Modern neural network training relies heavily on data augmentation for improved generalization. After the initial success of label-preserving augmentations, there has been a recent surge of interest in label-perturbing approaches, which combine features and labels across training samples to smooth the learned decision surface. In this paper, we propose a new augmentation method that leverages the first and second moments extracted and re-injected by feature normalization.
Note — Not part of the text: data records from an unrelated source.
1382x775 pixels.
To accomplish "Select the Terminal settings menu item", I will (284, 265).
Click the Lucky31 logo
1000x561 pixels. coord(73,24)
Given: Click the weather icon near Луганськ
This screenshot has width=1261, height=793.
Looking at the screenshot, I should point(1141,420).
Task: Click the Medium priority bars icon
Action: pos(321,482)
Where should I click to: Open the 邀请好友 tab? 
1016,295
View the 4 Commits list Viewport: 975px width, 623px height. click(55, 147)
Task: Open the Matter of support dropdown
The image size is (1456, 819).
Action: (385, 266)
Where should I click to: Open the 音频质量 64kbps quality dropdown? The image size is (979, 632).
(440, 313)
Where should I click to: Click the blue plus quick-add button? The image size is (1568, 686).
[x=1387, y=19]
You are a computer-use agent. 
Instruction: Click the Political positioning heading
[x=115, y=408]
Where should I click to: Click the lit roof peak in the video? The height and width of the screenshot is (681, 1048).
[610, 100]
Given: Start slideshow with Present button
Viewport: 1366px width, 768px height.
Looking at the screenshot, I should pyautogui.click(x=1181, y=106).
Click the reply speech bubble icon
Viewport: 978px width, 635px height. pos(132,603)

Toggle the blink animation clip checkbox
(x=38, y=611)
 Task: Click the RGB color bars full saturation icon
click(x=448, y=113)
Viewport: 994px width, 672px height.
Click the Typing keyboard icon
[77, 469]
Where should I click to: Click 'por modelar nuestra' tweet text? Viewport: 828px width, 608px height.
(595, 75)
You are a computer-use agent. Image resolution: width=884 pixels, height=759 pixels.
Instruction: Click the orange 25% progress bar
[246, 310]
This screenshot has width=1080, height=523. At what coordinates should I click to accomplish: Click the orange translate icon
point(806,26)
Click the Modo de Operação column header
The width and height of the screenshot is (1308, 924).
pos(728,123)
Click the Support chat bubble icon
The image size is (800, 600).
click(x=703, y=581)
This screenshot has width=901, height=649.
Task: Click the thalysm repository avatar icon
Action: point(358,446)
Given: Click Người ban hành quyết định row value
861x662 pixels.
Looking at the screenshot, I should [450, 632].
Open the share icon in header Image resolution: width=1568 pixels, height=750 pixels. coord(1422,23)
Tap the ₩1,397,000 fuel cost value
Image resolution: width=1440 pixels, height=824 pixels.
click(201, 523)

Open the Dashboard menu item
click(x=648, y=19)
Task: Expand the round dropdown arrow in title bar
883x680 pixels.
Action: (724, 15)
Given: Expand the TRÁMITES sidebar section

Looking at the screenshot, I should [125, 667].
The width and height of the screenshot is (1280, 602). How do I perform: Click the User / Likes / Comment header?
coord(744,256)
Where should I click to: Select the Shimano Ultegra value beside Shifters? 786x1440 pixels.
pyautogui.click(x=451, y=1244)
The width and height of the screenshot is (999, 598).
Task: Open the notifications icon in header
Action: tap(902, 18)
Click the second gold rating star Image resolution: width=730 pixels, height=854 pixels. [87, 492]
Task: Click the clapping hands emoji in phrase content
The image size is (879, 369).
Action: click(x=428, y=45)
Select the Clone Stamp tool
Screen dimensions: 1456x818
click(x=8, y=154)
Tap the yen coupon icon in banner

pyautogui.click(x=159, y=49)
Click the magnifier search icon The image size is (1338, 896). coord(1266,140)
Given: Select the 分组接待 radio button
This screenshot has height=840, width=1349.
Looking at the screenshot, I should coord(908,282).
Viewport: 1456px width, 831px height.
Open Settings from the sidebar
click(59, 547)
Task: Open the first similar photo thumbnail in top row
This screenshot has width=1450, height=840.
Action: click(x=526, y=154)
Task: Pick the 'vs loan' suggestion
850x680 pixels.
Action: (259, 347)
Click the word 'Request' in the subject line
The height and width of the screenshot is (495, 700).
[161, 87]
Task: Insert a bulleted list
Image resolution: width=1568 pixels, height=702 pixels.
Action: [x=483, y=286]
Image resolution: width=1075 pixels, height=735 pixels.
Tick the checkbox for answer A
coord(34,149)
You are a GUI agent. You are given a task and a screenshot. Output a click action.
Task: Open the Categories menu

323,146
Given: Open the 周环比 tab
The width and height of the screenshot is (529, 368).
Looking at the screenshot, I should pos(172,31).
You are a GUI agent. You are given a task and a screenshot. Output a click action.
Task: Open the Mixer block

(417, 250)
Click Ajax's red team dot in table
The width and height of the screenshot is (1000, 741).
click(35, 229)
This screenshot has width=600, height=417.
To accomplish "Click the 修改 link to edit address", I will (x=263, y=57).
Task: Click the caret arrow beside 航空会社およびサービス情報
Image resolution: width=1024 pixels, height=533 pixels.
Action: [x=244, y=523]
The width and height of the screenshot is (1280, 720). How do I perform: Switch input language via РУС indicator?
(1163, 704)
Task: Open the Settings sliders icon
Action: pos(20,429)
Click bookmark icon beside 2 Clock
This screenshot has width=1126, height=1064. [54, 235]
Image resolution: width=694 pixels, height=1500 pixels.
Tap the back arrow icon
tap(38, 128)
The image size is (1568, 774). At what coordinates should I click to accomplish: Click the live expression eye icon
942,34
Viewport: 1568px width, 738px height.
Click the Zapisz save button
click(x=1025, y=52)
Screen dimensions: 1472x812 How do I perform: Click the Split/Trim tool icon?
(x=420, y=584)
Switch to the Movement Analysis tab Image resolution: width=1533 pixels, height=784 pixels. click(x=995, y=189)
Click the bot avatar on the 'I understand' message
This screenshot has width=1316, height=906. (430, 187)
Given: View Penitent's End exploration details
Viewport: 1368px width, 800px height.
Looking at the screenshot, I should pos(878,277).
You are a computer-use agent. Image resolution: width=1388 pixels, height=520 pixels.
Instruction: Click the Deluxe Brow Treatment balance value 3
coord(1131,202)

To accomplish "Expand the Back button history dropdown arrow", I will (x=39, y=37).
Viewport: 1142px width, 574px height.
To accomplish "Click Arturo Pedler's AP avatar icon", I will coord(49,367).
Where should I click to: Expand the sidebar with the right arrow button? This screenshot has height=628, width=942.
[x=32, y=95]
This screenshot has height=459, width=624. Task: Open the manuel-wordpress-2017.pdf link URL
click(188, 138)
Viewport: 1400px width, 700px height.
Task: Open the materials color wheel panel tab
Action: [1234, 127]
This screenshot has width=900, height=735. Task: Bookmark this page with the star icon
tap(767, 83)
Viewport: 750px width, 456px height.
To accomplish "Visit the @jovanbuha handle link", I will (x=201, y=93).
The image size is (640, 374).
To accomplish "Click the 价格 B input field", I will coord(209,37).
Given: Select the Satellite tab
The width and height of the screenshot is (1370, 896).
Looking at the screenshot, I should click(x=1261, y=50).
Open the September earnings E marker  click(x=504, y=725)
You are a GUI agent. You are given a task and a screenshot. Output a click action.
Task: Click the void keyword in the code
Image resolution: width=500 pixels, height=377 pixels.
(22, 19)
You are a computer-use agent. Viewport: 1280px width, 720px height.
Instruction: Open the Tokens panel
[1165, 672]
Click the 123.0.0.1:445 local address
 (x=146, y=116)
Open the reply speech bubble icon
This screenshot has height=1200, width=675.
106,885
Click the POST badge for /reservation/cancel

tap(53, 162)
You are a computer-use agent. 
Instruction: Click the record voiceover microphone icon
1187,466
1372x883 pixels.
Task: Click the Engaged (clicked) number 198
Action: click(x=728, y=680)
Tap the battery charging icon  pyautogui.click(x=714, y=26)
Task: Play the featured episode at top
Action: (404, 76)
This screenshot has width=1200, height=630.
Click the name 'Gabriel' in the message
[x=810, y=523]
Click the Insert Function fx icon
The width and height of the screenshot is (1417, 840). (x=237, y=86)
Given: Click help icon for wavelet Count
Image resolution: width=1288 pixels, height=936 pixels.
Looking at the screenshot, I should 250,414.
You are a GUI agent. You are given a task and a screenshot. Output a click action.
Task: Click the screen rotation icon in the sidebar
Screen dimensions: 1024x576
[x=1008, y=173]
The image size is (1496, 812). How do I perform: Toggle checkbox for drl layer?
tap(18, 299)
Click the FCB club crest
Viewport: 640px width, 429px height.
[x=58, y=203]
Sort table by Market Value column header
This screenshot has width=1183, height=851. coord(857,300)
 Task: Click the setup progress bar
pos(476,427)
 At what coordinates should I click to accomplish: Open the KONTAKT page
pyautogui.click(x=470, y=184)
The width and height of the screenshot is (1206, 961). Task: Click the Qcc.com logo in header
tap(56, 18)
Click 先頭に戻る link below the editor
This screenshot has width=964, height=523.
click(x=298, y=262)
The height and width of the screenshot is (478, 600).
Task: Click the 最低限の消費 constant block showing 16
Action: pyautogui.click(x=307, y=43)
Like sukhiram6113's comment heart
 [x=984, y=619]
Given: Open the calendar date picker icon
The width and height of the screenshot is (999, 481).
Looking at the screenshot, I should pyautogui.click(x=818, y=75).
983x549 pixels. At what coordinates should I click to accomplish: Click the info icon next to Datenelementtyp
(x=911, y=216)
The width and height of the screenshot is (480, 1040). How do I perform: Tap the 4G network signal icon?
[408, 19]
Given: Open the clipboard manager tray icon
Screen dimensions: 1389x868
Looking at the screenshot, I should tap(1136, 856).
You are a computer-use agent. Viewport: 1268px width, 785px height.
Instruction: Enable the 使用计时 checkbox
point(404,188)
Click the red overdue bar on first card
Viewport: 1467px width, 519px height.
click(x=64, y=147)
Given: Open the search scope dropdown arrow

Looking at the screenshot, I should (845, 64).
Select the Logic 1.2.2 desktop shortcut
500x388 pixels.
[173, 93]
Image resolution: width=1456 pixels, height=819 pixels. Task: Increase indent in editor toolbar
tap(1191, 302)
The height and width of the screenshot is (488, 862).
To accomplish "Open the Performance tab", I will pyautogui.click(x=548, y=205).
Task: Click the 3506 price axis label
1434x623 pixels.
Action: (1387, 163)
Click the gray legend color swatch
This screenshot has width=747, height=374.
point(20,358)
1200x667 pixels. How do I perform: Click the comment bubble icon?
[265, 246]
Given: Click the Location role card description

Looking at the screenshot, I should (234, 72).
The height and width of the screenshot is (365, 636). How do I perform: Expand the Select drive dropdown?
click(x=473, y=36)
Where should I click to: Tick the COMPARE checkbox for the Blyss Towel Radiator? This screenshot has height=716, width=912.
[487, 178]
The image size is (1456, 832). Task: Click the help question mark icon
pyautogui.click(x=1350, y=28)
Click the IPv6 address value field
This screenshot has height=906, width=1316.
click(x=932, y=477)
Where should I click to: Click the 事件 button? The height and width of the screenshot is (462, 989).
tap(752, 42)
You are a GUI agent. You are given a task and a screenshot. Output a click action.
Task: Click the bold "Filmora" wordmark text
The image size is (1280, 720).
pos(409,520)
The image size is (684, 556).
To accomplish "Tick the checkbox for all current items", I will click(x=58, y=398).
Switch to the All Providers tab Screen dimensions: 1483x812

We replace the moments of the learned features of one training image by those of another, and also interpolate the target labels. As our approach is fast, operates entirely in feature space, and mixes different signals than prior methods, one can effectively combine it with existing augmentation methods. We demonstrate its efficacy across benchmark data sets in computer vision, speech, and natural language processing, where it consistently improves the generalization performance of highly competitive baseline networks.